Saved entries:
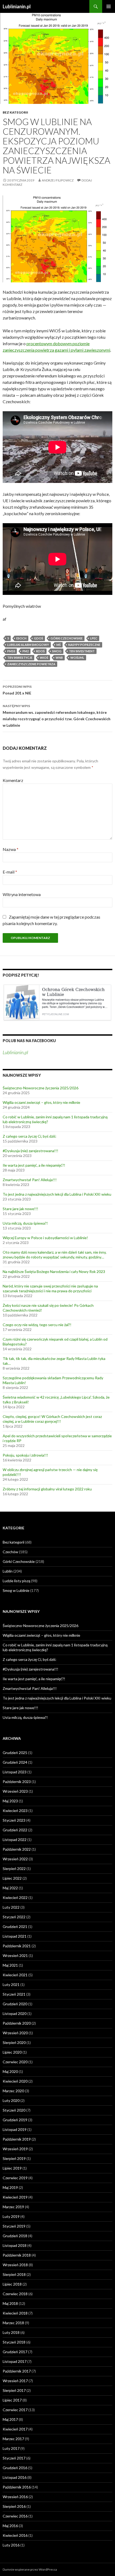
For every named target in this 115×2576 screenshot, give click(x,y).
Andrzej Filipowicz (58, 180)
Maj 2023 (10, 1801)
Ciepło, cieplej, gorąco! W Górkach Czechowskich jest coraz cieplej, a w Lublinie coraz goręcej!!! (52, 1419)
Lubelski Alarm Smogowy (28, 644)
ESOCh (21, 638)
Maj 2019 (10, 2187)
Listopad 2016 (14, 2477)
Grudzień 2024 (15, 1762)
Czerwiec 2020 (15, 2062)
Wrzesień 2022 (15, 1859)
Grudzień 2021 (15, 1926)
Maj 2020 (10, 2071)
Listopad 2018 (14, 2245)
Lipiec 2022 (12, 1878)
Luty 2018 (11, 2332)
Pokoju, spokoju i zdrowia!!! (25, 1455)
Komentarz (13, 780)
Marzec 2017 (13, 2438)
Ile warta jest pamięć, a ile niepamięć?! (34, 1165)
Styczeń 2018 (14, 2342)
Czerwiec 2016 (15, 2516)
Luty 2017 (11, 2448)
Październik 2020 (17, 2023)
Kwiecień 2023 (15, 1810)
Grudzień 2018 (15, 2235)
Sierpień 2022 (14, 1868)
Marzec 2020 (13, 2091)
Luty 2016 (11, 2545)
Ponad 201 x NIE (17, 690)
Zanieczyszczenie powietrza (31, 664)
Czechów (10, 1551)
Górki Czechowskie (67, 638)
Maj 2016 (10, 2525)
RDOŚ (40, 651)
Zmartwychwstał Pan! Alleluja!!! (30, 1179)
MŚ (58, 644)
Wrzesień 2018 (15, 2264)
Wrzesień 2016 (15, 2496)
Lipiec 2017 (12, 2400)
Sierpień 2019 (14, 2158)
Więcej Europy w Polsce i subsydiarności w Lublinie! (45, 1237)
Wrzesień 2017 (15, 2380)
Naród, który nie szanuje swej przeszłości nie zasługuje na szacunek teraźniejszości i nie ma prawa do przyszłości (50, 1288)
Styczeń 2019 (14, 2226)
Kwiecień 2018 (15, 2313)
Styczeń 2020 (14, 2110)
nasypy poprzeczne (84, 644)
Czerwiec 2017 (15, 2409)
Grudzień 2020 (15, 2004)
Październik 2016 (17, 2487)
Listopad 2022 (14, 1839)
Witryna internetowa (22, 894)
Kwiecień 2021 (15, 1975)
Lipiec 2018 (12, 2284)
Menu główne (108, 6)
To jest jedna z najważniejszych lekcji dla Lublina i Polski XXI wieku (57, 1194)
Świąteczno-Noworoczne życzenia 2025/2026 (40, 1088)
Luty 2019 (11, 2216)
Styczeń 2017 (14, 2458)
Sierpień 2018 (14, 2274)
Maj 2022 (10, 1888)
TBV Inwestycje (19, 657)
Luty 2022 (11, 1907)
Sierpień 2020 (14, 2042)
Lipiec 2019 (12, 2168)
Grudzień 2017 (15, 2351)
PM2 (25, 651)
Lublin (8, 1571)
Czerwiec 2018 (15, 2293)
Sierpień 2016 (14, 2506)
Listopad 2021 (14, 1936)
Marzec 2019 (13, 2206)
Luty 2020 (11, 2100)
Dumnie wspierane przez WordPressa (30, 2569)
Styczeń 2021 (14, 1994)
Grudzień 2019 (15, 2119)
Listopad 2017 (14, 2361)
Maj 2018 (10, 2303)
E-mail (10, 871)
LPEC (93, 638)
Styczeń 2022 (14, 1917)
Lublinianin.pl (17, 6)
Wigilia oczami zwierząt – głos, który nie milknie (41, 1102)
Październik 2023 (17, 1781)
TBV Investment (82, 651)
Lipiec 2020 (12, 2052)
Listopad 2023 (14, 1772)
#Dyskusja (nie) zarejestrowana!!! (30, 1150)
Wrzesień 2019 (15, 2148)
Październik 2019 (17, 2139)
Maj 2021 (10, 1965)
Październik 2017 (17, 2371)
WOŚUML (77, 657)
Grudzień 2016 (15, 2467)
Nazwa (10, 849)
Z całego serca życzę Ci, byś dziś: (29, 1136)
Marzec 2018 (13, 2322)
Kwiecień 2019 (15, 2197)
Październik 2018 (17, 2255)
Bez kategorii (15, 112)
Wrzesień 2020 (15, 2033)
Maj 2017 (10, 2419)
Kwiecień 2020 (15, 2081)
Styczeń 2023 (14, 1820)
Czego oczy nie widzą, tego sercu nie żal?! (37, 1324)
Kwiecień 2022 (15, 1897)
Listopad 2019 (14, 2129)
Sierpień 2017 (14, 2390)
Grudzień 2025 (15, 1752)
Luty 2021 (11, 1984)
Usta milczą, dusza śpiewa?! (25, 1223)
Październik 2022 (17, 1849)
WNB (59, 657)
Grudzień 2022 (15, 1830)
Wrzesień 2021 (15, 1955)
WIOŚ (44, 657)
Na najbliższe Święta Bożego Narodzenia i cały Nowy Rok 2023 (54, 1271)
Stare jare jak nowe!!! (20, 1208)
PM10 (11, 651)
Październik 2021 (17, 1946)
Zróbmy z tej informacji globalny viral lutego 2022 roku (47, 1489)
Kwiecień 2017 (15, 2429)
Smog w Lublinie (16, 1590)
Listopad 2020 (14, 2013)
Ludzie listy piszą (16, 1580)
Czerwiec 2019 (15, 2177)
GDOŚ (38, 638)
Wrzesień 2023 (15, 1791)
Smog (57, 651)
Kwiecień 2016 (15, 2535)
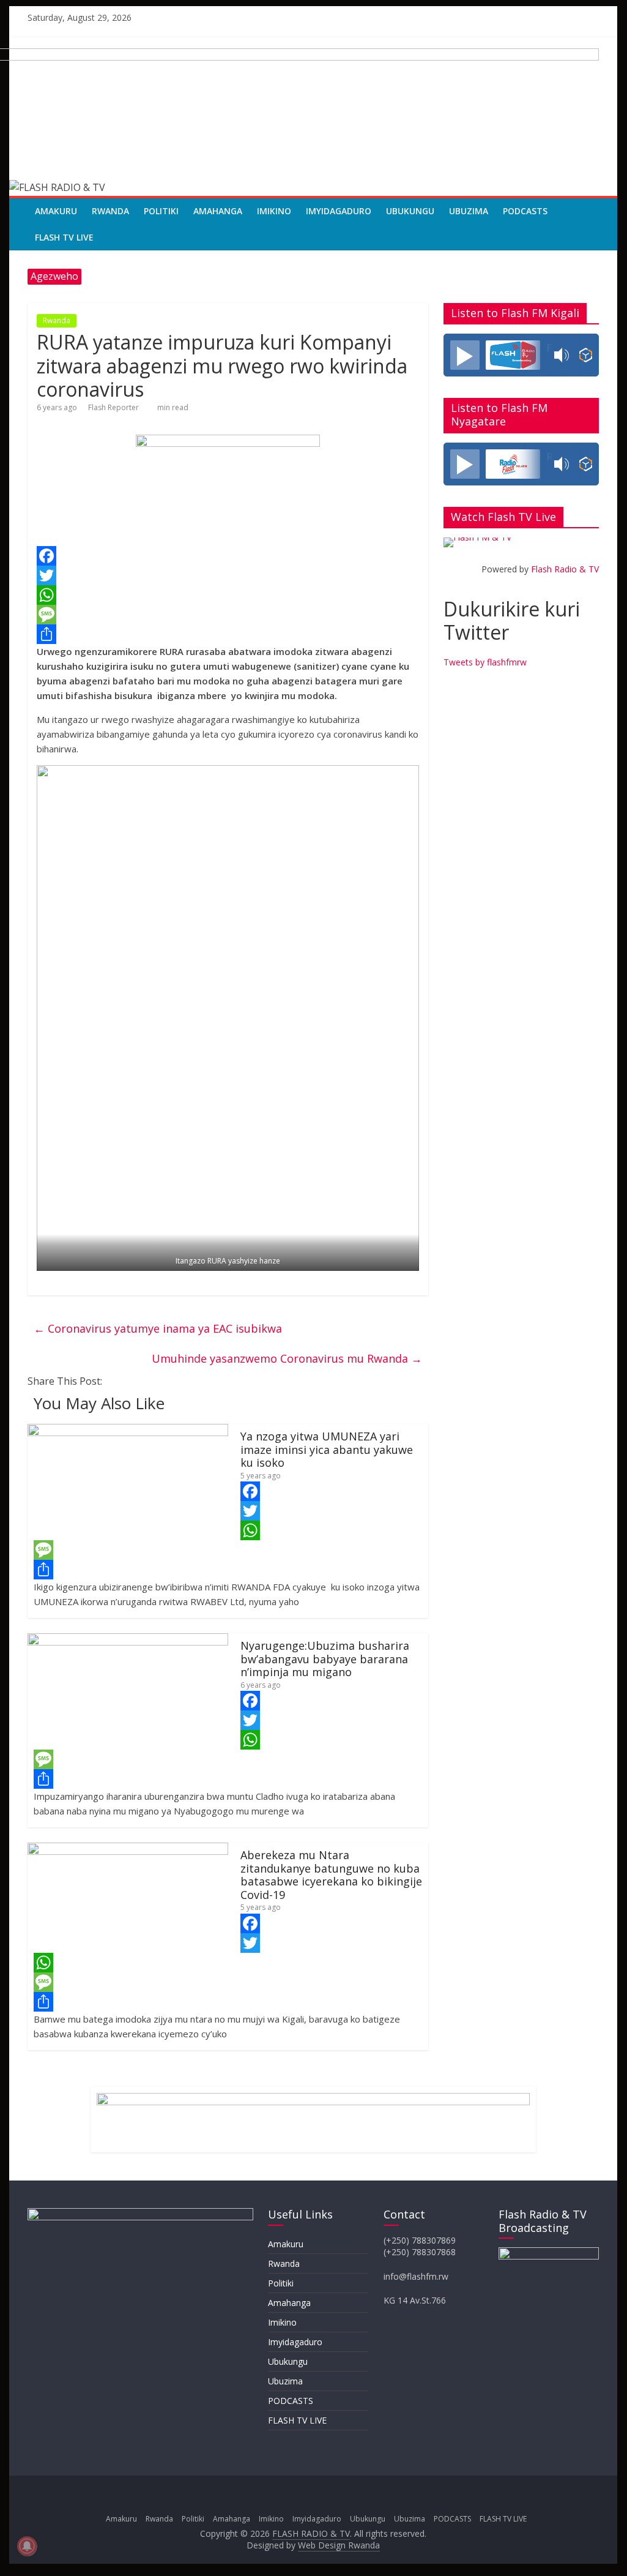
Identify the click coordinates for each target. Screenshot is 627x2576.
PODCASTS (525, 211)
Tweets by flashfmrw (485, 662)
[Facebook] (228, 556)
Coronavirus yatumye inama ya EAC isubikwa (158, 1328)
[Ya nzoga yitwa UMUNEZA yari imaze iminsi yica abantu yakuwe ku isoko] (128, 1431)
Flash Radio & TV (565, 569)
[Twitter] (228, 575)
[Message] (228, 614)
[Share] (228, 634)
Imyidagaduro (338, 211)
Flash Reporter (113, 407)
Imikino (274, 211)
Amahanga (217, 211)
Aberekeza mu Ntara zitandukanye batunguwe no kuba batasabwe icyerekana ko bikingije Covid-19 (331, 1875)
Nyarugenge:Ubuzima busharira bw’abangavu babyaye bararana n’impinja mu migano (324, 1658)
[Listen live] (465, 355)
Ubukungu (410, 211)
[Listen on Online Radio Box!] (585, 355)
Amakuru (56, 211)
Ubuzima (468, 211)
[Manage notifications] (27, 2546)
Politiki (161, 211)
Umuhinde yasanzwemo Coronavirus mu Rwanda (287, 1358)
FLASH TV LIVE (64, 237)
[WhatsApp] (228, 595)
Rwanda (110, 211)
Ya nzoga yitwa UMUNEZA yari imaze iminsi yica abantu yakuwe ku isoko (326, 1449)
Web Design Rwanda (339, 2545)
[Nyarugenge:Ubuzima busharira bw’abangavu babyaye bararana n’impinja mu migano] (128, 1640)
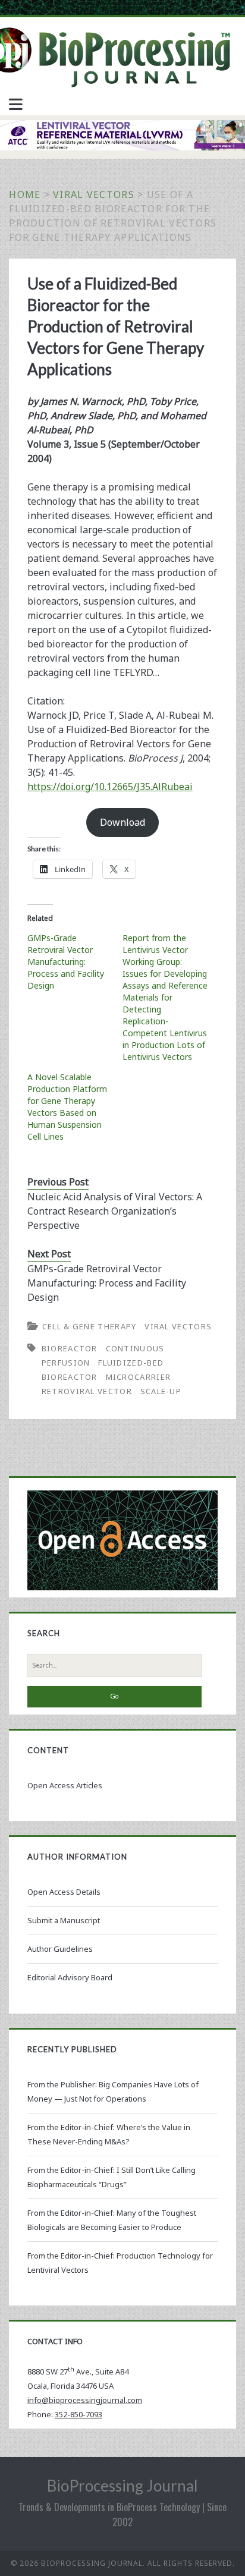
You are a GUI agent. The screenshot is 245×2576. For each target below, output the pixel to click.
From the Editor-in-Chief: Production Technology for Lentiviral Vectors (120, 2262)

[TASK STATEMENT] Copy out the lines above exactly, beginning at the one that contains "Styczeń 2019 (14, 2226)" and ending at the one that contains "Październik 2021 (17, 1946)".

[TASK RESPONSE]
Styczeń 2019 (14, 2226)
Kwiecień 2018 (15, 2313)
Styczeń 2020 (14, 2110)
nasypy poprzeczne (84, 644)
Czerwiec 2017 (15, 2409)
Grudzień 2020 (15, 2004)
Październik 2016 (17, 2487)
Listopad 2022 (14, 1839)
Witryna internetowa (22, 894)
Kwiecień 2021 (15, 1975)
Lipiec 2018 (12, 2284)
Menu główne (108, 6)
To jest jedna z najważniejszych lekcji dla Lublina i Polski XXI wieku (57, 1194)
Świąteczno-Noworoczne życzenia 2025/2026 (40, 1088)
Luty 2019 (11, 2216)
Styczeń 2017 (14, 2458)
Sierpień 2018 (14, 2274)
Maj 2022 (10, 1888)
TBV Inwestycje (19, 657)
Luty 2022 (11, 1907)
Sierpień 2020 (14, 2042)
Lipiec 2019 (12, 2168)
Grudzień 2017 (15, 2351)
PM2 (25, 651)
Lublin (8, 1571)
Czerwiec 2018 (15, 2293)
Sierpień 2016 (14, 2506)
Listopad 2021 (14, 1936)
Marzec 2019 (13, 2206)
Luty 2020 (11, 2100)
Dumnie wspierane przez WordPressa (30, 2569)
Styczeń 2021 (14, 1994)
Grudzień 2019 (15, 2119)
Listopad 2017 (14, 2361)
Maj 2018 (10, 2303)
E-mail (10, 871)
LPEC (93, 638)
Styczeń 2022 (14, 1917)
Lublinianin.pl (17, 6)
Wigilia oczami zwierząt – głos, który nie milknie (41, 1102)
Październik 2023 (17, 1781)
TBV Investment (82, 651)
Lipiec 2020 (12, 2052)
Listopad 2023 (14, 1772)
#Dyskusja (nie) zarejestrowana!!! (30, 1150)
Wrzesień 2019 (15, 2148)
Październik 2019 (17, 2139)
Maj 2021 (10, 1965)
Październik 2017 (17, 2371)
WOŚUML (77, 657)
Grudzień 2016 (15, 2467)
Nazwa (10, 849)
Z całego serca życzę Ci, byś dziś: (29, 1136)
Marzec 2018 (13, 2322)
Kwiecień 2019 (15, 2197)
Październik 2018 (17, 2255)
Bez kategorii (15, 112)
Wrzesień 2020 (15, 2033)
Maj 2017 (10, 2419)
Kwiecień 2020 (15, 2081)
Styczeń 2023 (14, 1820)
Czego oczy nie widzą, tego sercu nie żal?! (37, 1324)
Kwiecień 2022 (15, 1897)
Listopad 2019 (14, 2129)
Sierpień 2017 (14, 2390)
Grudzień 2025 (15, 1752)
Luty 2021 (11, 1984)
Usta milczą, dusza śpiewa?! (25, 1223)
Październik 2022 (17, 1849)
WNB (59, 657)
Grudzień 2022 (15, 1830)
Wrzesień 2021 (15, 1955)
WIOŚ (44, 657)
Na najbliższe Święta Bożego Narodzenia i cały Nowy Rok 2023 (54, 1271)
Stare jare jak nowe!!! (20, 1208)
PM10 (11, 651)
Październik 2021 (17, 1946)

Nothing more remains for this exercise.